◆ Required task ◆
Reproduce the records from the line with "The height and" to the line with "This screenshot has height=942, width=1920.", substituting "complete" for "accomplish" and keeping everything else the same.

◆ Input ◆

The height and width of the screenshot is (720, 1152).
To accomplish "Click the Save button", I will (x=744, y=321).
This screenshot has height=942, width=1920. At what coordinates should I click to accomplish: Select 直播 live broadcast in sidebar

* * *

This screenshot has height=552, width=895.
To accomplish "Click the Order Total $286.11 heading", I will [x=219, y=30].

◆ Full solution ◆
The height and width of the screenshot is (720, 1152).
To complete "Click the Save button", I will (x=744, y=321).
This screenshot has height=942, width=1920. At what coordinates should I click to complete: Select 直播 live broadcast in sidebar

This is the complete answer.